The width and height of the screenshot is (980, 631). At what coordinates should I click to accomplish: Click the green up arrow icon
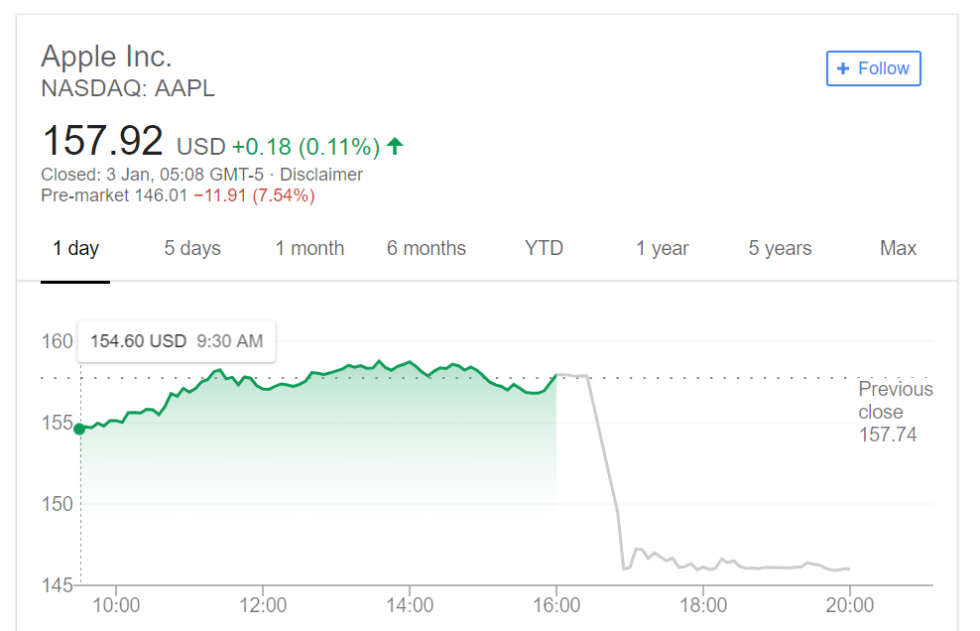(395, 147)
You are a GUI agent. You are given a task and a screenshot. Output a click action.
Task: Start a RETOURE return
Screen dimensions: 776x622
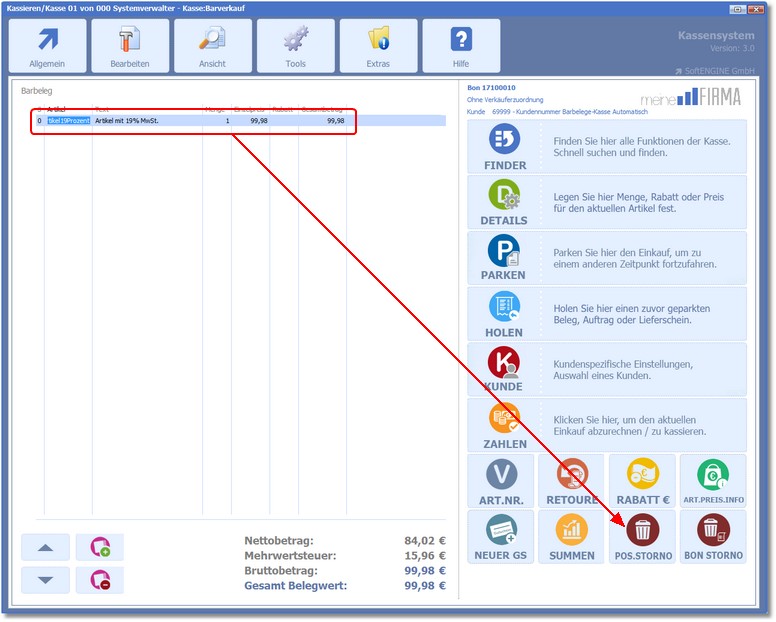[x=572, y=480]
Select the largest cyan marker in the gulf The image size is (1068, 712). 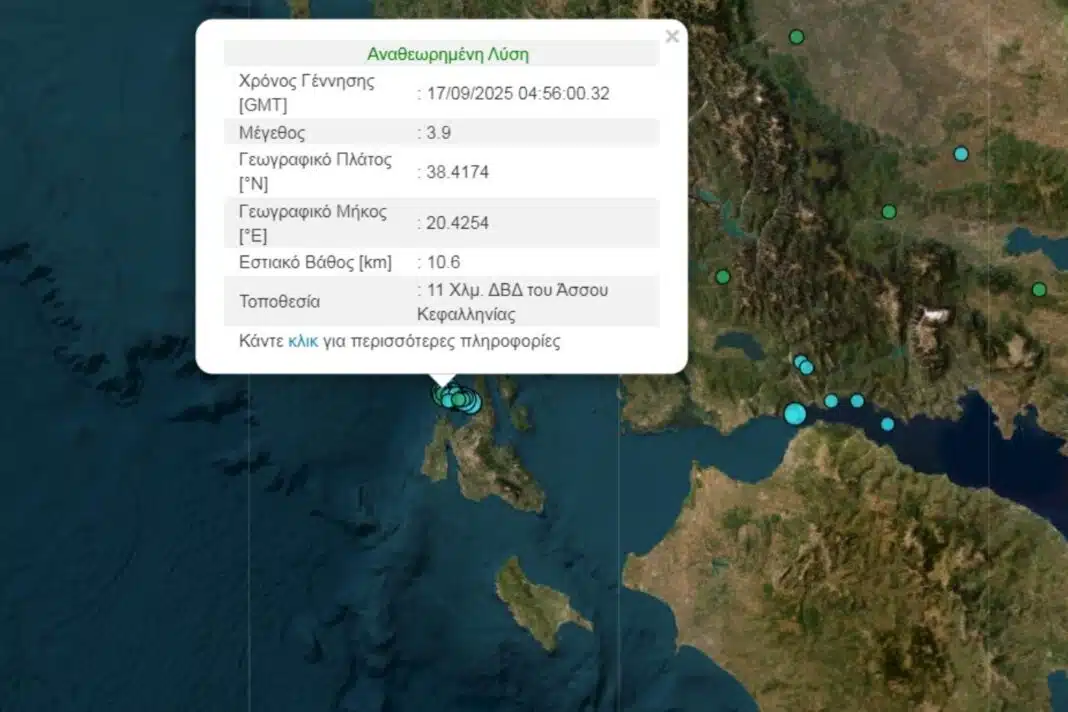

▸ **Aim of the exercise**
Please transcribe the listing exactly as it stands, but omit its pictures.

▸ **Response**
The width and height of the screenshot is (980, 631). At what coordinates should I click to accomplish: Click the green up arrow icon
(395, 147)
You are a GUI agent. You are given a task and a screenshot. Output a click action.
Task: Start a RETOURE return
Screen dimensions: 776x622
[x=572, y=480]
Select the largest cyan marker in the gulf The image size is (1068, 712). 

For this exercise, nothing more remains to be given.